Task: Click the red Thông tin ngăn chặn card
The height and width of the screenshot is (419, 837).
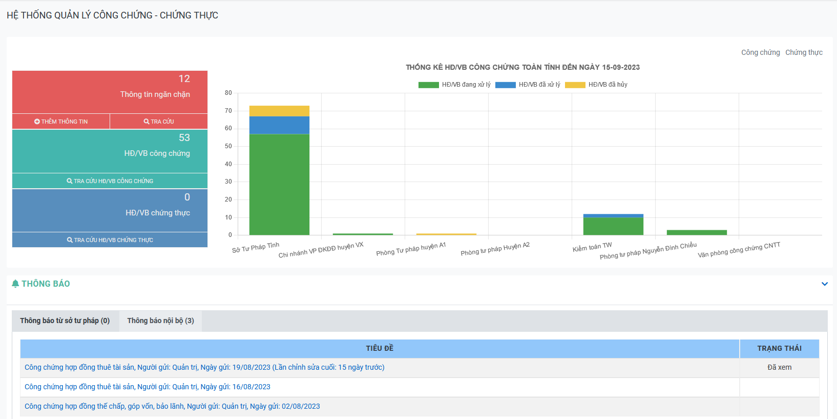Action: (110, 91)
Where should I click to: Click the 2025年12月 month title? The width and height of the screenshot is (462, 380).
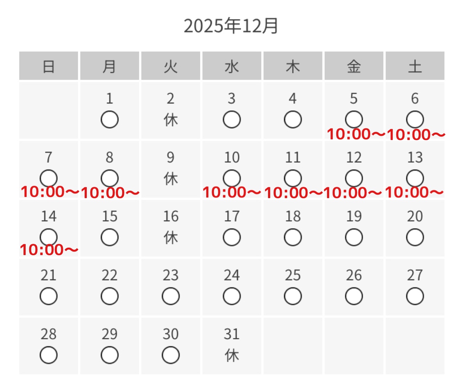[x=231, y=26]
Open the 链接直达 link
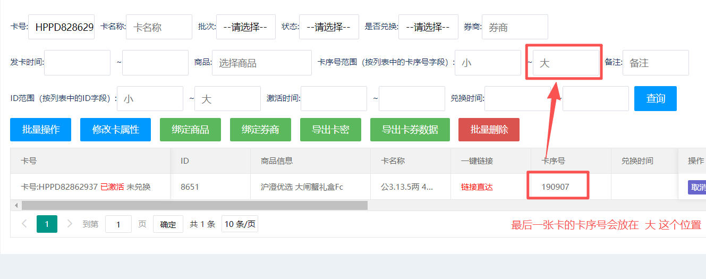706x279 pixels. click(x=477, y=187)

● **WHAT YOU WILL DO**
Give back the whole listing exactly as written. Do not include any picture.

● **EXERCISE RESPONSE**
Task: Click the red Thông tin ngăn chặn card
The height and width of the screenshot is (419, 837).
Action: (110, 91)
Where should I click to: Click the 2025年12月 month title? The width and height of the screenshot is (462, 380).
[x=231, y=26]
Open the 链接直达 link
706x279 pixels. click(x=477, y=187)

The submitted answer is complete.